Appetite

Appetite
 

Many people do not understand the difference between hunger and appetite, thus “having a good appetite” is not the same as requiring a lot of food to sustain oneself. Appetite is biopsychological, meaning a combination of biological need, known as “hunger”, and psychological desires. Appetite is what makes people “need chocolate cake” after their chicken-fried steak dinner.

Hunger is a purely biological feeling, which makes you think about food and the need to eat. Hunger grows stronger the longer one goes without food, and diminishes after having eaten. Naturally, there are psychological reasons behind the feeling as well, but these are simply psychology helping biology out. The sensation of hunger is controlled by numerous chemical agents in the body. However, for some people the feeling of hunger (or lack thereof) is not the only thing that controls their eating habits. Some people feel the need to eat due to a variety of psychological responses. For example, some people eat when they’re anxious or depressed. Therefore, appetite can become a coping mechanism, which begins to work whenever something triggers it.

◆ ACTION ITEM A ◆
According to the appetite passage, what two things combine to make up appetite?
◆ ACTION ITEM B ◆
Say whether each statement agrees with the appetite passage, answering yes or no and quoting the deciding words: (i) Hunger lessens once a person has eaten. (ii) A single chemical agent in the body controls the sensation of hunger. (iii) Some people eat when they are anxious or depressed.
◆ ACTION ITEM C ◆
Write a continuation of the appetite passage, beginning after its final sentence.

◆ RAW DATA ◆
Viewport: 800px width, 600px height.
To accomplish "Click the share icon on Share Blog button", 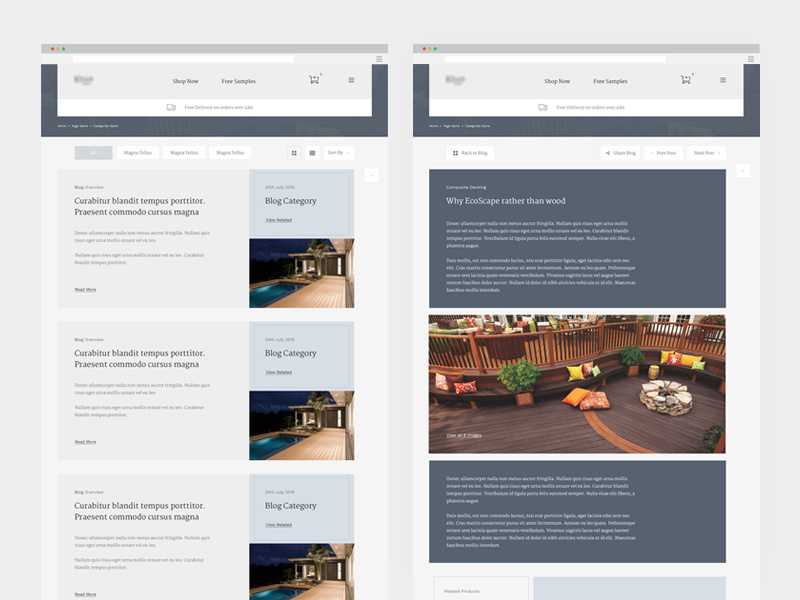I will 607,152.
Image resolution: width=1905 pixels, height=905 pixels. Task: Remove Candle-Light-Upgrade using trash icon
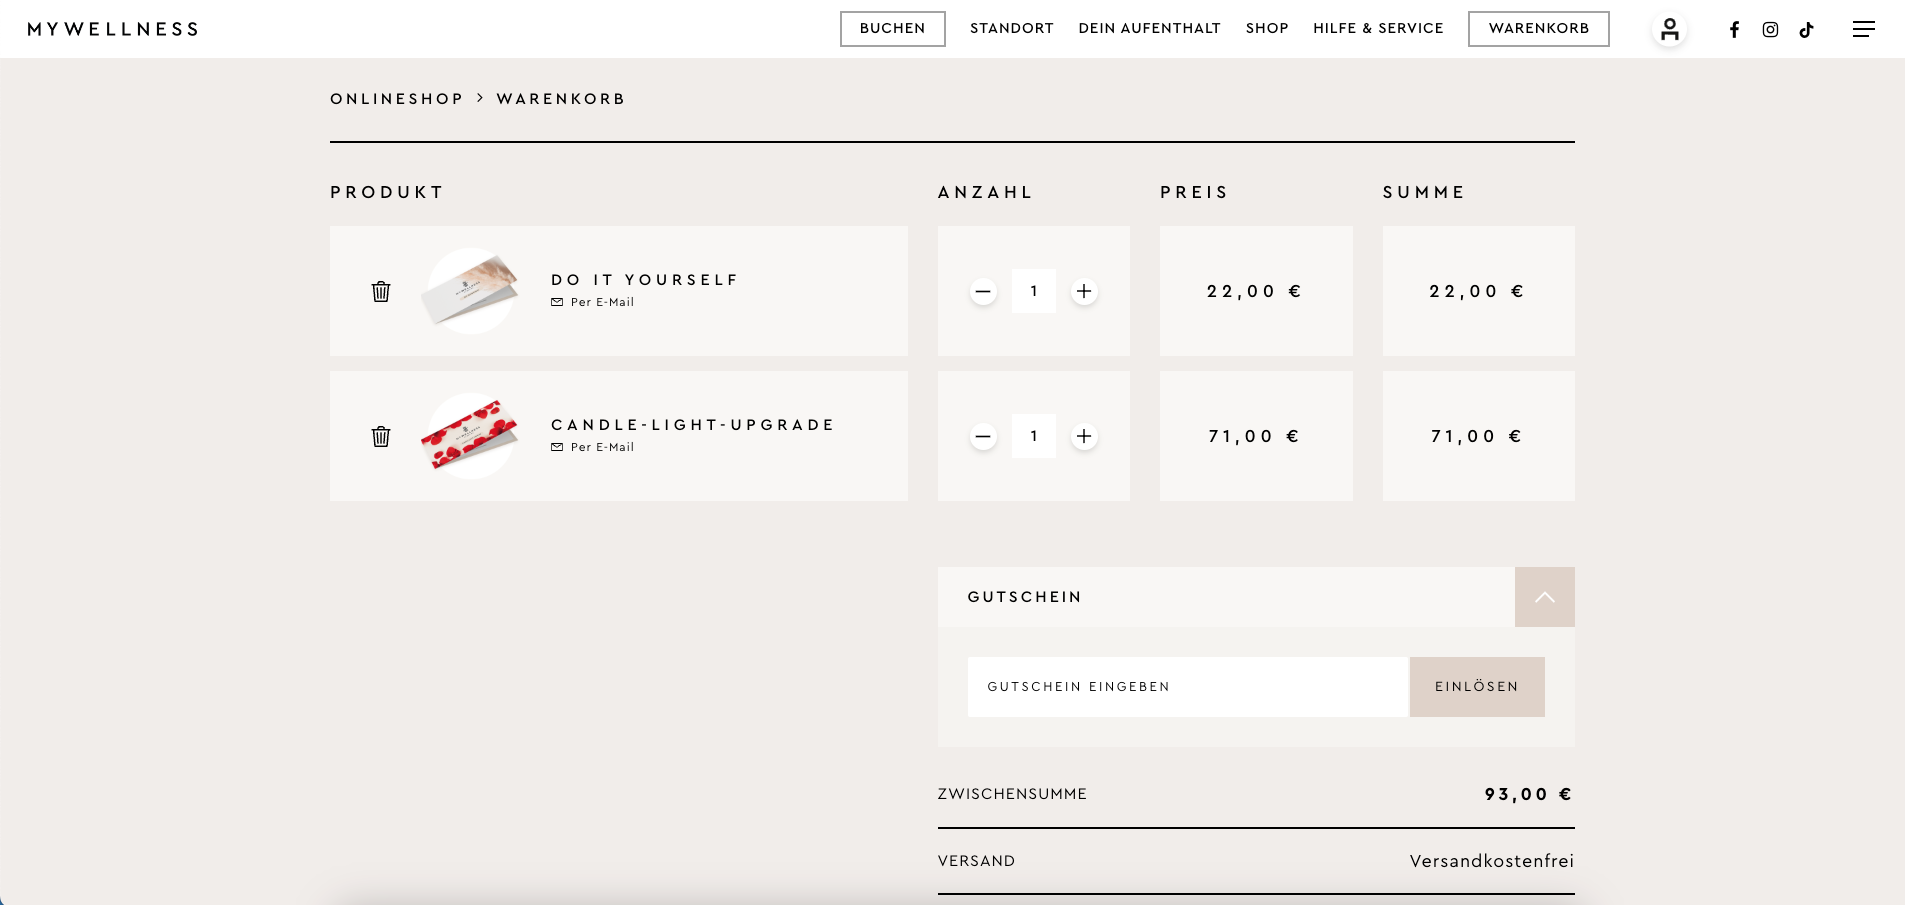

◆ WRITTEN RESPONSE A ◆
Biological need (hunger) and psychological desires.

◆ WRITTEN RESPONSE B ◆
(i) Yes: "diminishes after having eaten"
(ii) No: "controlled by numerous chemical agents in the body"
(iii) Yes: "some people eat when they’re anxious or depressed"

◆ WRITTEN RESPONSE C ◆
This distinction between hunger and appetite is essential for anyone who wants to lose weight. Generally, people who eat when they are hungry and stop when they are full, do not have weight problems, or at least their problems are not nearly as severe. One of the main tactics for people, who want to lose weight, is to learn to differentiate between hunger and appetite, and to learn to stop eating when full.